SOURCE PASSAGE below:

I saw no obvious security measures. My wife checked early in while I sat in the car so I never showed anyone my ID. Later when we checked the car and then even later when we boarded, no one asked me for ID. Our carry ons were never screened. This was true at both Sanford and Lorton. Prior to departure at both stations anyone had free run of the entire boarding platform. There was even a seemingly unattended yard switcher parked one track over from the platform. I cannot remember if it was idling but it was readily accessibly for anyone to board it. That does not mean there was not video surveillance but nothing was obvious.


----------



## Ryan (Aug 2, 2011)

Barry said:


> I also read somewhere that freight has the priority (understandably).


Wherever you read that was mistaken.


----------



## Barry (Aug 2, 2011)

Ryan said:


> Barry said:
> 
> 
> > I also read somewhere that freight has the priority (understandably).
> ...


Ryan, thanks for clarifying that. I guess it really is first come first served when only a single track is available.

End of SOURCE PASSAGE.
DATASET below:

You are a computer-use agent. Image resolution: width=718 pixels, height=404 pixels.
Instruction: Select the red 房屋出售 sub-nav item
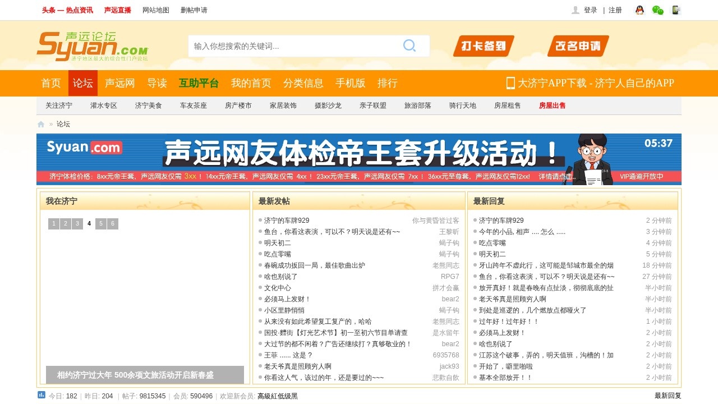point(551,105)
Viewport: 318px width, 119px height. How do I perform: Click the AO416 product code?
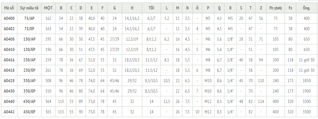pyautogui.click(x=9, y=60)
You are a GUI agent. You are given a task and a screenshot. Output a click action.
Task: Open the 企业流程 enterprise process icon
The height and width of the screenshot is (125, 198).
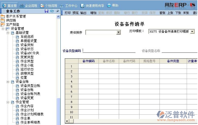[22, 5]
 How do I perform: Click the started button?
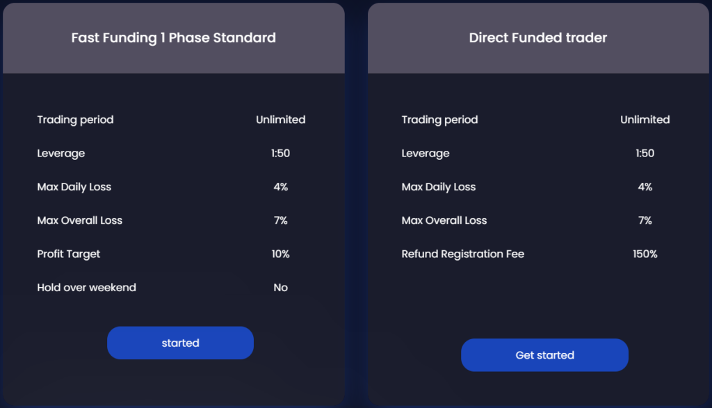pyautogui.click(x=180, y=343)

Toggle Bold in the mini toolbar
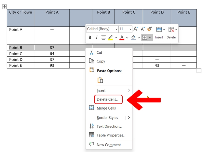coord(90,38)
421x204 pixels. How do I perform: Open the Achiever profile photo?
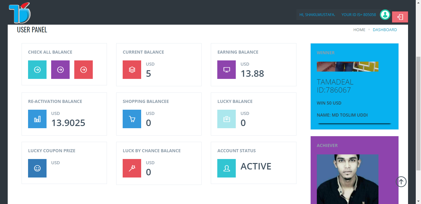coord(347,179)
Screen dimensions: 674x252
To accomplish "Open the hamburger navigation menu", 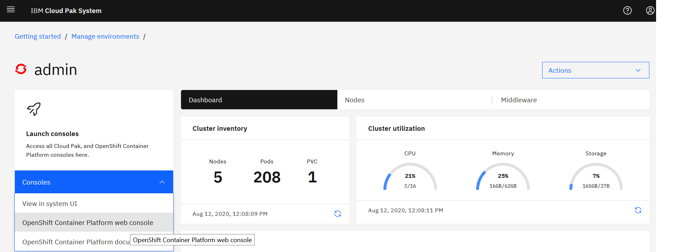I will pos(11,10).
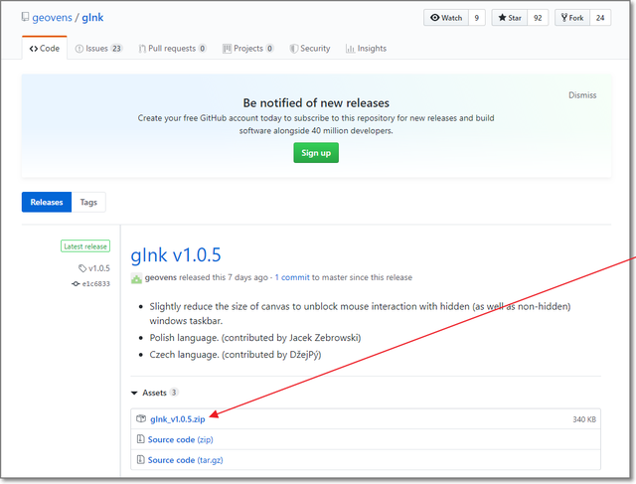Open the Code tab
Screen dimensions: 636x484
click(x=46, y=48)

End of DATASET.
DATASET below:

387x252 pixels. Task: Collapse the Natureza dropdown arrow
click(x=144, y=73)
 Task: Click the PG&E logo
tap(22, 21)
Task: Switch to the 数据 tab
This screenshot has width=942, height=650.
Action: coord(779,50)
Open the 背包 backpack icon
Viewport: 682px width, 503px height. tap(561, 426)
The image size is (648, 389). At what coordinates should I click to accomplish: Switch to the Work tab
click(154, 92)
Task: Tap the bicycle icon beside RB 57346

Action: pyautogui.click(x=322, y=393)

End of DATASET.
DATASET below:

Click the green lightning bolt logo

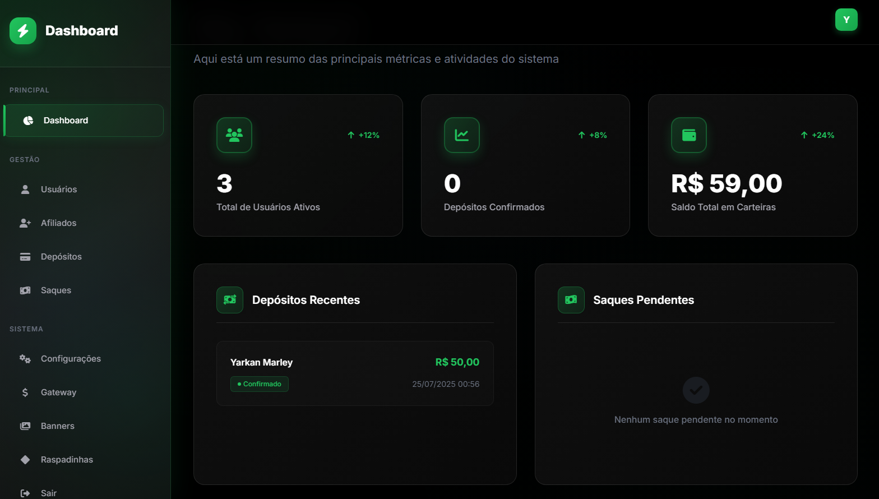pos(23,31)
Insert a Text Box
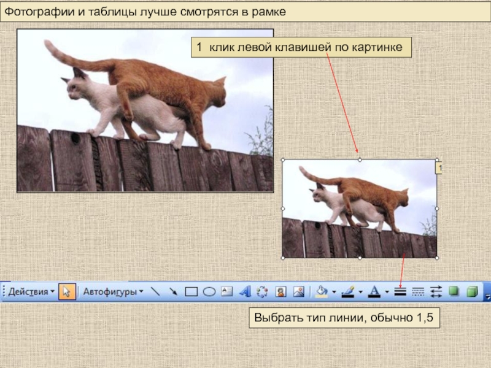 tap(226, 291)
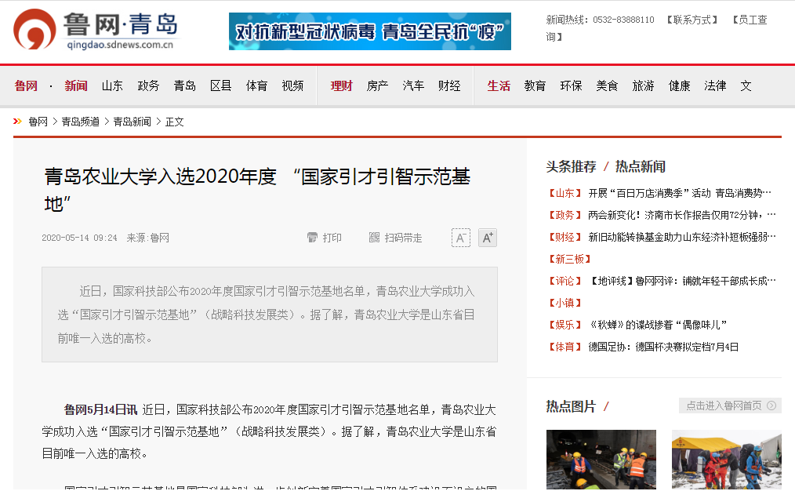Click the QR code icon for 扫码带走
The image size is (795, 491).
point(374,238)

End of DATASET.

● **WHAT IS EXPECTED**: Carry on the forum thread about train travel from its final post. The items are separate material with no connection to the forum thread.

● **THE ANSWER**:
I hope you do not mind a question:

With respect to HEP, what is the typical Auto Train load? I suspect it would be heaviest prior to dark with the highest A/C heat load and the galleys preparing meals. Each of the two Genesis P40's appears to have a HEP capacity of 800 KW but I doubt the max load is anything close to this high. I am curious because 800 KW at 480 V 3 Phase is just under 1000 amps and that is a lot of current to deal with. It would take three 500 mcm cables per phase to handle this much current. The jumpers and associated connectors between cars did not appear to have anything close to this capacity. In other words, there seems to be much more HEP capacity available than there is ability to distribute it, at least through the first cars behind the engine. (I am an EE and manage Electrical Maintenance at a large Nuclear Plant, ergo my interest in power distribution).

Thanks for responding. I know very little about RR technology but find it hard not to be curious about it. I actually have numerous other questions about signaling, routing (who sets the switches so the train takes the correct path - this must take enormous coordination by someone considering the large number of trains all going to different locations), engine control and operation, etc. In any case, now that I have taken a train trip, and my interest has been stirred, I guess I have a lot of interesting research to do.


----------



## AlanB (Aug 2, 2011)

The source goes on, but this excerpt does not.